There is the question of the origin of the name. Some say this moniker means General Purpose–the Army’s designation–distilled to GP and finally slurred to Jeep. Others claim the name refers to a character from the Popeye comic strip called Eugene the Jeep. To Chrysler, which owns the name through a lineage that reads Willys-Overland to Kaiser Jeep Corporation to American Motors to Chrysler, the term is one it will protect as fiercely as any in its dictionary.

That final Willys design had a basic frame with a sturdy open body that featured a folding canvas top and no doors. Nothing beautiful here, just straight metal and glass with no compound curves. Pure function and the ability to be anything from a beast of burden to an ambulance to a mount for a machine gun, a recoilless rifle…or an officer. When I asked my father-in-law, Don Horton–another WWII real hero, having won a Silver Star as a medic–what he recalls about Jeeps, he smiled and said, “Jeeps? For the most part, we saluted Jeeps.”

Jean Laurent was a 16-year-old on D-Day in 1944. They knew all about the landings days before, but the Germans were still around their village. So when they heard a great mechanical commotion out on the road, Jean’s father wanted him to stay home. But the young man and two of his friends crawled out to see what was happening. It was an American convoy, the first time the young Frenchman had seen a Jeep. GIs nabbed them, found out they were French and asked them to verify the convoy’s location on a map. When they did, they were rewarded with cigarettes and chocolate.

Jean still remembers the exact time, 1:45 pm, and one of the cartons of cigarettes he was given over the next few days remains unopened today, another memory of liberation…as is his Jeep. Why? His wife pointed out that they had lost four years, a quarter of their lives and important formative years, to the occupation. To depravation and, in the case of Jean, German soldiers who lived on two of the four floors of his school. Soldiers to whom a young teenager could strike back with nothing more than small acts of sabotage, like a little sugar in the gas tank. They recalled that their village, La Haye du Puits, changed hands five times between the Americans and Germans in those days. “It was very confusing,” his wife said, then added with a smile that after the liberation was complete they danced for the next 17 nights straight.

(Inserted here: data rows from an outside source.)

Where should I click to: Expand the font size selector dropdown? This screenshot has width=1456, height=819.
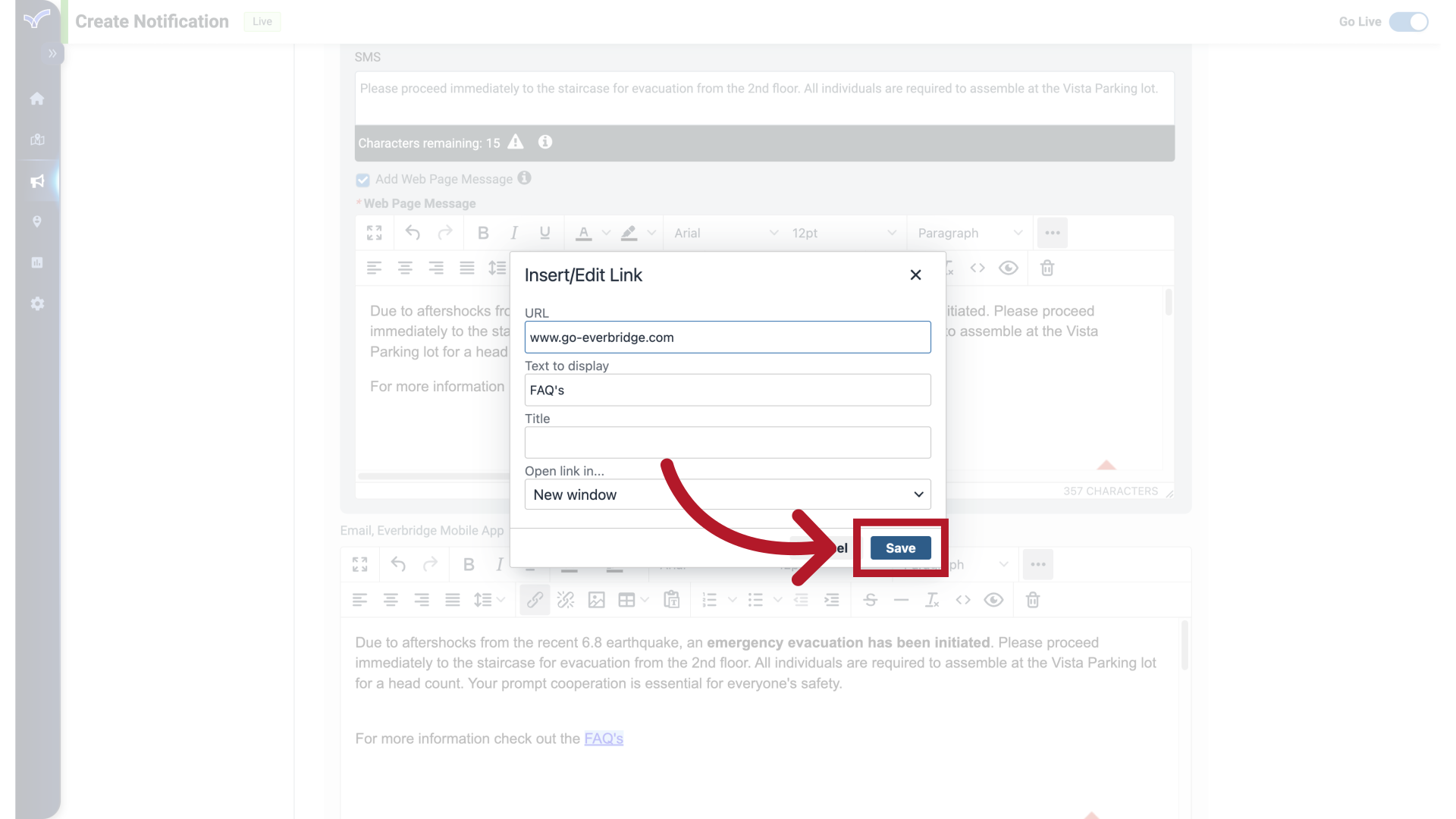click(x=892, y=232)
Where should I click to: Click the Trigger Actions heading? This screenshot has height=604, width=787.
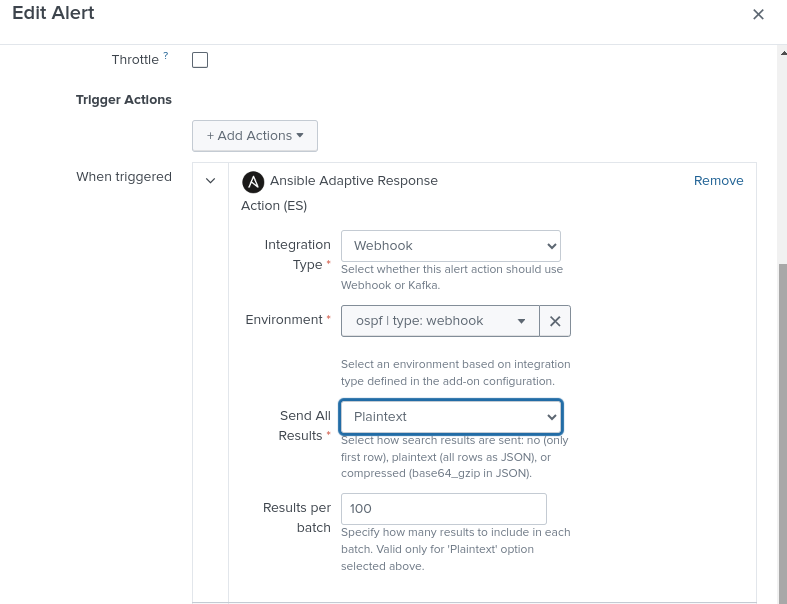(124, 100)
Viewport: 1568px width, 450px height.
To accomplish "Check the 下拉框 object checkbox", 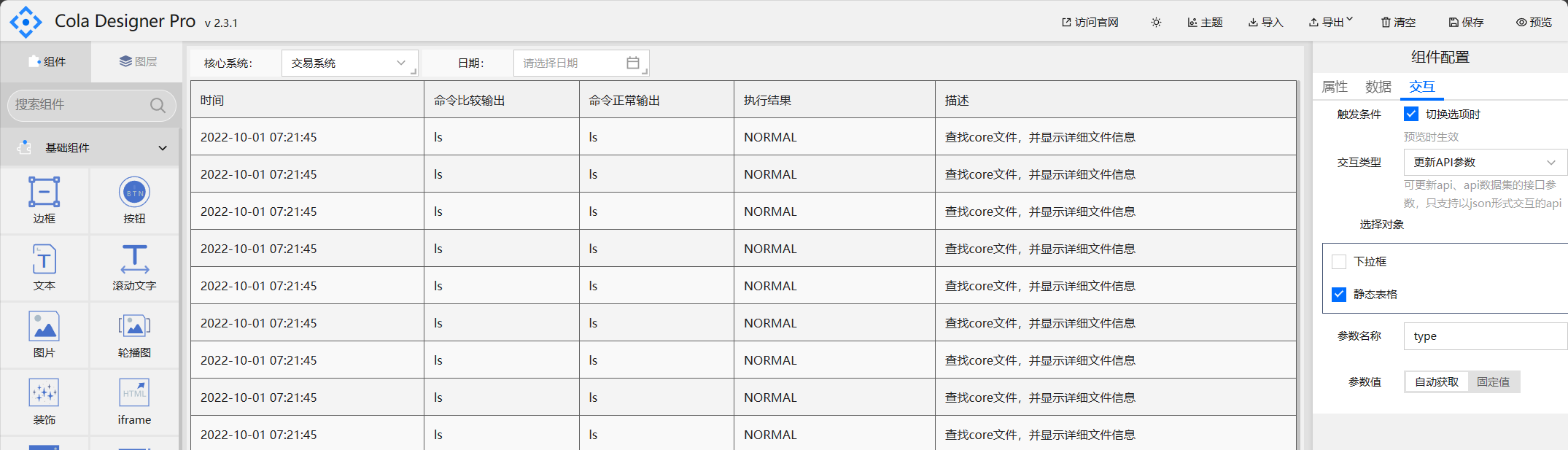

As we were leaving dinner with the Laurents, Jean stopped us and very proudly said of his Jeep, “Remember, I am not a collector. I am a conservator.” That put a lump in our throats.
We finished with a visit to the U.S. cemetery at Colleville-sur-Mer, near Omaha Beach. Beautifully designed and immaculately maintained, the place looks as though the meanest drill sergeant in the world was looking over the shoulders of the men who erected the field of graves, making damn sure the crosses and Stars of David were lined up straighter than a private’s gig line. The same proud sergeant who was going to make certain his recruits would be prepared if they ever had to face their own Omaha Beach. Standing there with tears in my eyes, I wondered how many of the men buried here were, like me, alumni of the 9th Infantry Division, and which of these fallen GIs lived through the parachute jumps, beach assaults, or the glider landings only to be killed the day the Allies had consolidated their line in France and began another big push forward…on July 25, 1944, the day I was born.